Step 2 — Initialize the tracer at startup:

import (
    "go.opentelemetry.io/otel"
    "go.opentelemetry.io/otel/exporters/otlp/otlptrace/otlptracegrpc"
    "go.opentelemetry.io/otel/sdk/trace"
)

exporter, _ := otlptracegrpc.New(ctx,
    otlptracegrpc.WithEndpoint("otel-collector.platform.svc:4317"),
    otlptracegrpc.WithInsecure(),
)
provider := trace.NewTracerProvider(trace.WithBatcher(exporter))
otel.SetTracerProvider(provider)

tracer := otel.Tracer("your-service")
from opentelemetry import trace
from opentelemetry.sdk.trace import TracerProvider
from opentelemetry.sdk.trace.export import BatchSpanProcessor
from opentelemetry.exporter.otlp.proto.grpc.trace_exporter import OTLPSpanExporter

provider = TracerProvider()
exporter = OTLPSpanExporter(endpoint="http://otel-collector.platform.svc:4317")
provider.add_span_processor(BatchSpanProcessor(exporter))
trace.set_tracer_provider(provider)

tracer = trace.get_tracer("your-service")

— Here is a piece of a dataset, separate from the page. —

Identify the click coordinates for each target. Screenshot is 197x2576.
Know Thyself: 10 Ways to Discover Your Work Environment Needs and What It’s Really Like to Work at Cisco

Step 3 — Propagate trace context in outgoing requests:

import "go.opentelemetry.io/otel/propagation"

// inject into outgoing HTTP request
propagation.TraceContext{}.Inject(ctx, propagation.MapCarrier(req.Header))
resp, err := http.DefaultClient.Do(req)
from opentelemetry.propagate import inject

headers = {}
inject(headers)  # adds traceparent / tracestate headers
response = httpx.get("http://auth.security.svc/verify", headers=headers)

Finding traces#

Open Jaeger, select your service name from the dropdown, and search by time range or trace ID. Trace IDs are included in log entries as trace_id when you configure log–trace correlation.

Enabling trace–log correlation#

Include the current trace ID in your log entries so logs and traces link up in Kibana and Jaeger.

import "go.opentelemetry.io/otel/trace"

spanCtx := trace.SpanFromContext(ctx).SpanContext()
logger.Info("processing payment",
    zap.String("trace_id", spanCtx.TraceID().String()),
    zap.String("span_id", spanCtx.SpanID().String()),
)
from opentelemetry import trace

current_span = trace.get_current_span()
trace_id = format(current_span.get_span_context().trace_id, "032x")

logger.info("processing payment", extra={"trace_id": trace_id})

Alerting#

Alerts are defined in Prometheus alerting rules and routed to on-call via PagerDuty.

The platform provides a set of default alert rules for all services based on the following thresholds:

Alert

Condition

Severity

High error rate

error_rate > 1% for 5 min

warning

Very high error rate

error_rate > 5% for 2 min

critical

High latency

p99 > 2s for 5 min

warning

Pod restarts

restart_count > 3 in 15 min

warning

Pod not ready

No ready pods for 2 min

critical

To customize alert thresholds for your service, add a alerts.yaml file to your deploy/ directory. Ask in #platform-observability for the schema.